EXCERPT TO READ:
>> BEGIN

6565 West Hoover Place
Littleton, Co 80123
Contact Monty for more information: msaffordexp@aol.com
ACKNOWLEDGEMENTS
This paper has required integrating concepts from many different
fields. It would not have been possible without the help of
people too numerous to mention. To all of those people I would
like to give special thanks and to acknowledge that I couldn’t
have written it without your help.
Abstract
Recent work has documented the existence of reservoirs that
are undersaturated in water and are in capillary pressure
non-equilibrium. These reservoirs will spontaneously imbibe
water if they are drilled or completed with water based fluids.
This imbibition causes the reservoir to water block and is
very difficult to remove because it requires returning the
reservoir to a non-equilibrium state. Once the reservoir is
water blocked, it may produce nothing at all, or it may produce
water greatly in excess of any water that was lost to the
reservoir, even if it would have produced all hydrocarbons
if properly drilled.
Undersaturated reservoirs form by post hydrocarbon migration
uplift and erosion. This removal of overburden causes the
water to cool and shrink and the pores to dilate. This increases
the pore volume and decreases the water volume and the reservoir
is in capillary pressure non-equilibrium.

>> END

TASK STATEMENT: According to the excerpt on undersaturated reservoirs, what process forms these reservoirs?

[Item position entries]
>> BEGIN

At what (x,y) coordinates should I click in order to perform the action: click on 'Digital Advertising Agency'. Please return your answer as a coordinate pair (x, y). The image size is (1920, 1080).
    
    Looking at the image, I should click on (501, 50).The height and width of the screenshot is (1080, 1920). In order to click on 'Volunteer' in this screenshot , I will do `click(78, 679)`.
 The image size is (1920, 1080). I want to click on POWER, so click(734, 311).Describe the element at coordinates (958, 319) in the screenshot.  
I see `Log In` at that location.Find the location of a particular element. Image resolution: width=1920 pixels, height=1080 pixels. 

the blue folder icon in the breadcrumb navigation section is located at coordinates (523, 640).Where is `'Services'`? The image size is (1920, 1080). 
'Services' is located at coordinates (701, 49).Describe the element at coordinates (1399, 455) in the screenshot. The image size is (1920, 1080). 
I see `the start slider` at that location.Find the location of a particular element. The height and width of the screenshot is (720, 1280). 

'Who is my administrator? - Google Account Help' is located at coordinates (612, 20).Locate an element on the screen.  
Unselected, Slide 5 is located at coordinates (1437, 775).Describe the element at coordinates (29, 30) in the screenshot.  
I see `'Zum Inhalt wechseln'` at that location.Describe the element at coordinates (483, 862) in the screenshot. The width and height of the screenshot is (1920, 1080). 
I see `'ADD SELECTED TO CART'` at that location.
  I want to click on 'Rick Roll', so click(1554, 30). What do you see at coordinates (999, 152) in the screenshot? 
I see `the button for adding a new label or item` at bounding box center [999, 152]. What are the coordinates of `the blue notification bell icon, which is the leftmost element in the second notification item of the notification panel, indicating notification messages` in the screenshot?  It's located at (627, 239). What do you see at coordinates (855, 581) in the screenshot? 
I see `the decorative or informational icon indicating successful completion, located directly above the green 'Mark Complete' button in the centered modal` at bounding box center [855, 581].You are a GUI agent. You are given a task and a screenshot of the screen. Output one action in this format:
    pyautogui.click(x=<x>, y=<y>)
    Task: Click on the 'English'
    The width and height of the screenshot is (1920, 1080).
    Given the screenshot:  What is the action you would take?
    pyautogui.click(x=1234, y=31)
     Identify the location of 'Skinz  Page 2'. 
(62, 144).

>> END

REPLY: They form by uplift and erosion after hydrocarbon migration.